The ETF allows investors to easily set up a balanced long-term portfolio, helping to reduce their risk profile while still delivering attractive returns. It charges investors a reasonable fee of 0.15% after adjusting for the fees and associated waivers on the ETFs in the fund.

Related investing topics

How to Invest in ETFs for BeginnersExchange-traded funds let an investor buy lots of stocks and bonds at once.
ETF vs.
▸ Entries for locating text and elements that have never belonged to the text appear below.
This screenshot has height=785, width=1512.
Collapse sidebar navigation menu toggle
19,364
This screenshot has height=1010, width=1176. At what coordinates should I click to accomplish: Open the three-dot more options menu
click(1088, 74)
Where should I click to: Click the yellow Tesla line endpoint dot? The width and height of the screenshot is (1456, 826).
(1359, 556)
Index Fund: What Are the Differences?Your investment style can dictate which kind of fund is best for your portfolio.
Investing in Artificial Intelligence (AI) ETFsAn in-depth look at the top artificial intelligence (AI) ETFs in the U.S. stock market this year.
Investing in Electric Vehicle ETFsWith the auto world switching to EVs, these exchange-traded funds can drive value.

Why ETFs are good for long-term investors

ETFs can be great building blocks for long-term investors. They can provide broad exposure to market sectors, geographies, and industries and help investors quickly diversify their portfolios while reducing their overall risk profile.
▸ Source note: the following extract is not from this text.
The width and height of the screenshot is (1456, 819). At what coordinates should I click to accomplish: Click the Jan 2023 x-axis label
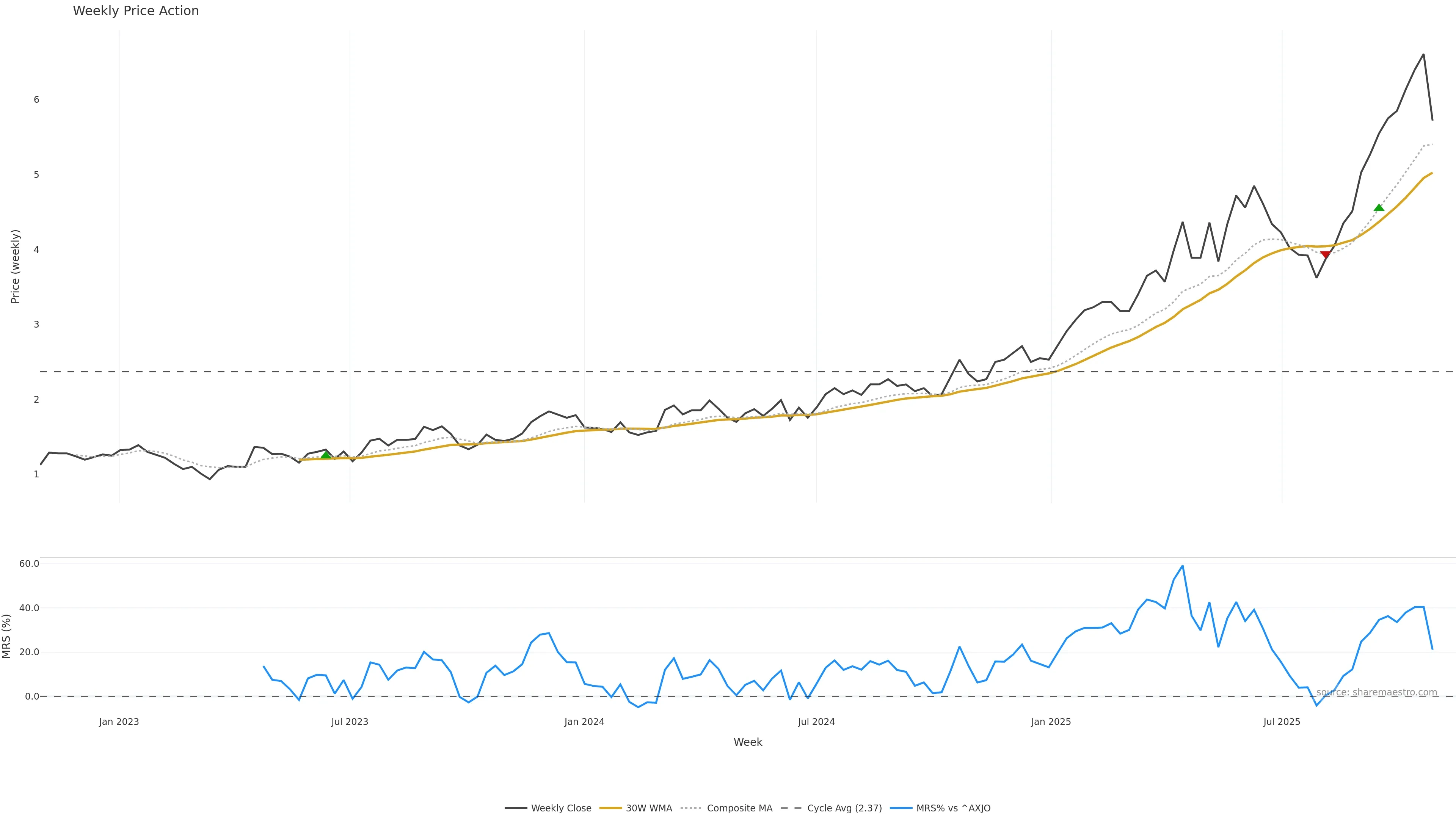119,722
The best long-term ETFs provide this exposure for a relatively low expense ratio. The low cost allows investors to earn returns roughly matching the underlying index that the funds aim to track over the long term.

Matthew DiLallo has no position in any of the stocks mentioned. The Motley Fool has positions in and recommends Vanguard S&P 500 ETF, Vanguard Specialized Funds - Vanguard Real Estate ETF, and iShares Trust - iShares Core S&P Small-Cap ETF. The Motley Fool has a disclosure policy.

7 Best Growth ETFs to Buy and Hold | The Motley Fool (2024)

FAQs

7 Best Growth ETFs to Buy and Hold | The Motley Fool? ›

Criteria for choosing the best ETFs for long-term investing include: High assets under management: Growth ETFs with the highest AUM tend to have higher trading volume, which generally translates to higher liquidity and superior pricing through lower bid/offer spreads.

How do I choose a growth ETF? ›

Criteria for choosing the best ETFs for long-term investing include: High assets under management: Growth ETFs with the highest AUM tend to have higher trading volume, which generally translates to higher liquidity and superior pricing through lower bid/offer spreads.

What are Motley Fool's double down stocks? ›

"Double down buy alerts" from The Motley Fool signal strong confidence in a stock, urging investors to increase their holdings.

What does the Motley Fool recommend for stocks in 2024? ›

The Motley Fool has positions in and recommends Alphabet, Amazon, and Microsoft.

Is Motley Fool better than Morningstar? ›

If you want an exciting stock picking service that helps you build a portfolio of 10 or more stocks, The Motley Fool has you covered. Morningstar is the right choice for those who want a broader and more measured approach to picking their own investments.

Is QQQ better than voo? ›

Average Return

In the past year, QQQ returned a total of 23.62%, which is slightly higher than VOO's 22.05% return. Over the past 10 years, QQQ has had annualized average returns of 18.33% , compared to 13.11% for VOO. These numbers are adjusted for stock splits and include dividends.

Are growth ETFs a good long-term investment? ›

The choice to focus on either value ETFs or growth ETFs comes down to personal risk tolerance. Growth ETFs may have higher long-term returns but come with more risk. Value ETFs are more conservative; they may perform better in volatile markets but can come with less potential for growth.